This is especially important when providing education to patients with different values and beliefs about health and illness.
(i) Establish objectives and goals for learning at the beginning of the session.
This allows learner to know what will be discussed and expected during the session. Adults tend to focus on here-and-now, problem-centered education.
(i) Allow learner to identify what is most important to him or her.
This clarifies learner expectations and helps the nurse match the information to be presented to the individual's needs. Adult learning is problem-oriented. Determine priorities (i.e., what the patient needs to know now versus later). Patients may want to focus only on self-care techniques that facilitate discharge from the hospital or enhance survival at home (e.g., how to take medications, emergency side effects, suctioning a tracheal tube) and be less interested in specifics of the disease process.
(i) Explore attitudes and feelings about changes.
This assists the nurse in understanding how learner may respond to the information and possibly how successful the patient may be with the expected changes.
(i) Allow for and support self-directed, self-designed learning.
Adults learn when they feel they are personally involved in the learning process. Patients know what difficulties will be encountered in their own environments, and must be encouraged to approach learning activities from their priority needs.
(i) Assist the learner in integrating information into daily life.
This helps learner make adjustments in daily life that will result in the desired change in behavior (or learning).
(i) Allow adequate time for integration that is in direct conflict with existing values or beliefs.

* [Material provided]
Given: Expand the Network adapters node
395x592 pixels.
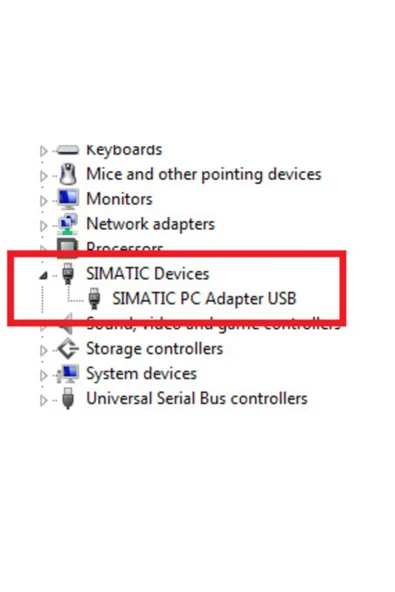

* [Problems and tasks]
**a)** According to the patient education text, what does establishing objectives and goals at the start of a session allow the learner to do?
**b)** Resume the patient education text, picking up after its final line.

* [Task-by-task results]
**a)** It allows the learner to know what will be discussed and expected during the session.

**b)**
Information that is in direct conflict with what is already held to be true forces a reevaluation of the old material and is thus integrated more slowly.
(i) Give clear, thorough explanations and demonstrations.
(i) Provide information using various mediums (e.g., explanations, discussions, demonstrations, pictures, written instructions, computer-assisted programs, and videotapes).
Different people take in information in different ways. Match the learning style with the educational approach.
(i) Ensure that required supplies or equipment are available so that the environment is conducive to learning.
This is especially important when teaching in the home setting.
(i) When presenting material, move from familiar, simple, and concrete information to less familiar, complex, or more abstract concepts.
This provides patient with the opportunity to understand new material in relation to familiar material.
(i) Focus teaching sessions on a single concept or idea.
This allows the learner to concentrate more completely on material being discussed. Highly anxious and elderly patients have reduced short-term memory and benefit from mastery of one concept at a time.
(i) Pace the instruction and keep sessions short.
To prevent fatigue. Learning requires energy.
(i) Encourage questions.
Learners often feel shy or embarrassed about asking questions and often want permission to ask them.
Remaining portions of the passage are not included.